A limitation of this study was the departmental usage of Aidoc. From a convenience sample of 26 consultant radiologists, most only partially incorporated (25–75% of reporting time) Aidoc into their reporting workflow, and some did not use it at all. The collective opinion from the radiologists was that the ICH module represents a solution for a problem that the department does not currently have. They stated that the centre scans too many patients with ICH, many of which are repeat inpatient scans. Furthermore, as the software was implemented as a trial, there was limited integration allowed with the department’s PACS/RIS, which resulted in the Aidoc widget being installed on separate PCs in the reporting rooms, instead of each radiologist’s workstation. This added an element of inconvenience and resulted in the radiologists using Aidoc as a ‘second-read’ once they had reviewed the scan. Features such as worklist prioritisation and context matching were requested by the radiologists to improve their workflow but were not achievable with the institution’s PACS/RIS. These limitations led to a sub-optimal use of Aidoc throughout the department, which could be considered as one of the reasons why there was no significant impact on the TAT.

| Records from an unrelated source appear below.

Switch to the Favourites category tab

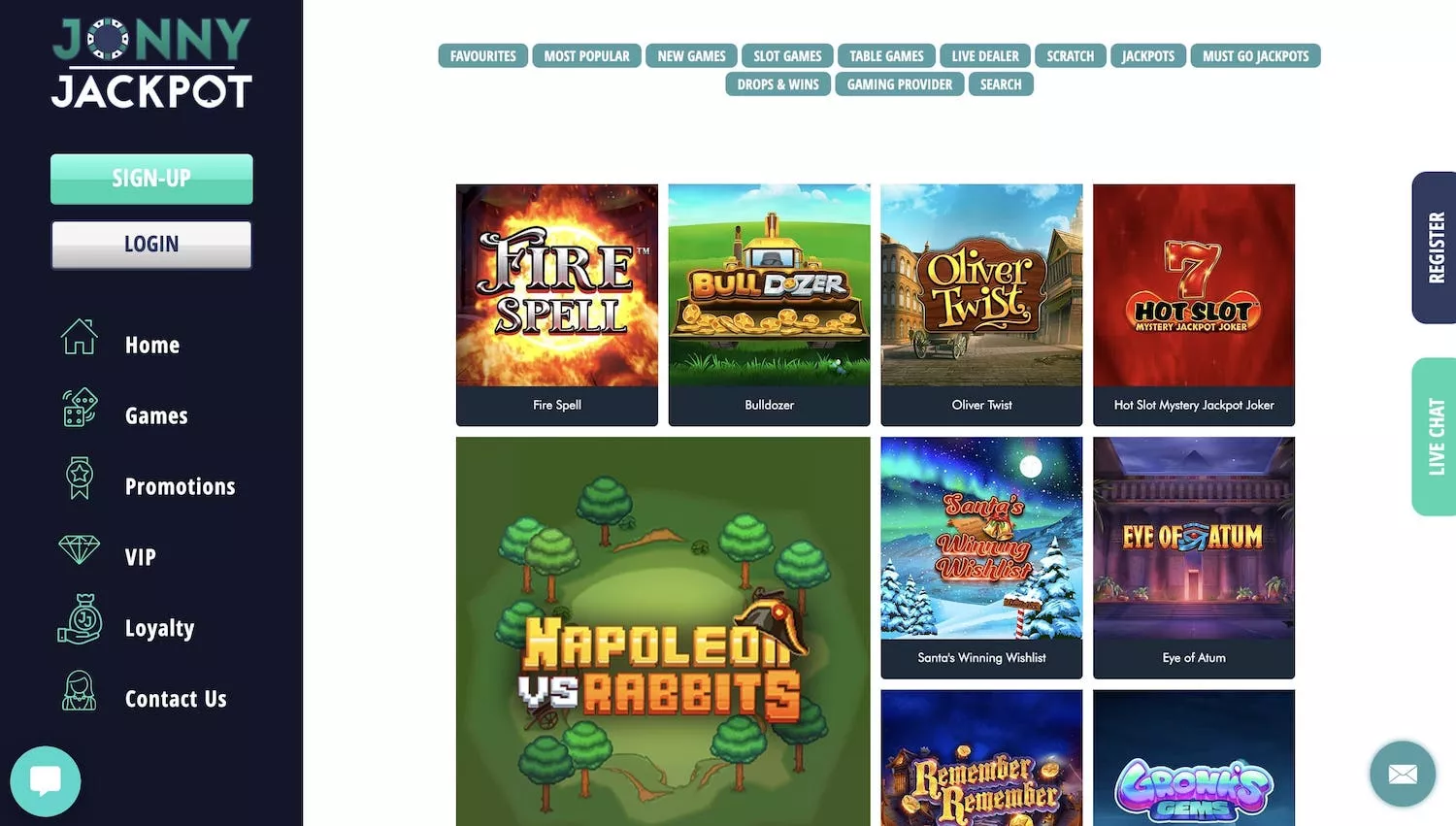click(483, 56)
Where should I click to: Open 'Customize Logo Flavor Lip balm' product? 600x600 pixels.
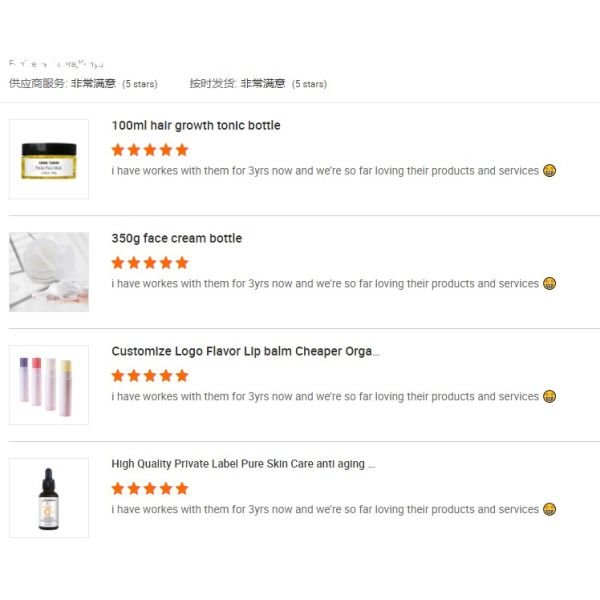point(245,351)
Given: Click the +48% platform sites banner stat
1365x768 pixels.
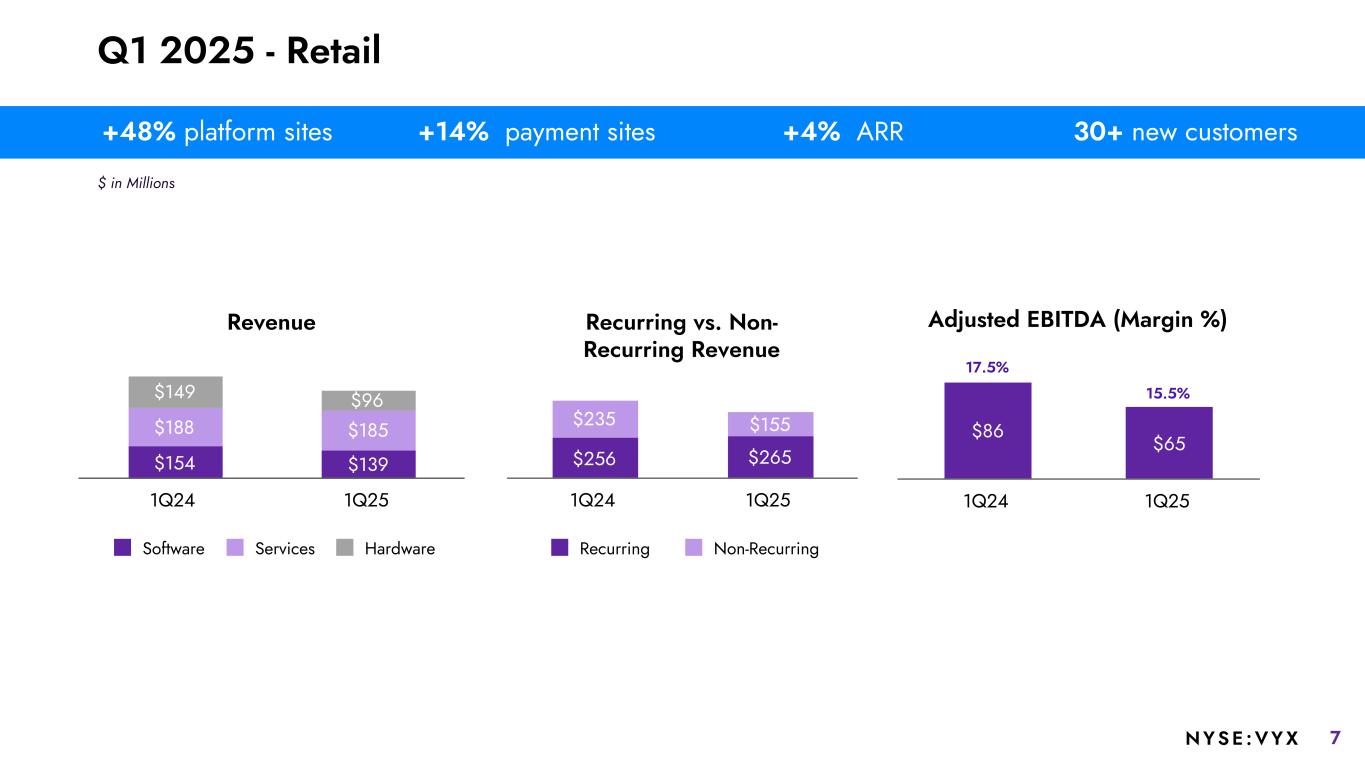Looking at the screenshot, I should pos(217,132).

Currently, our institution’s imaging and reporting operations have a relatively short reporting time and low miss-rate. By performing a retrospective audit in addition to a standard validation, this study presents a framework to review the function and use of AI software, and also highlighting the challenges of tailoring AI diagnostic solutions to departmental needs. Further research into the changes in reporting time pre- and post-implementation is required to assess the triaging capabilities and impact of the AI solution. Any improvements, as a result of AI implementation, would provide further evidence to support the use of AI technology in radiology to increase radiologists’ efficiency and improve patient care.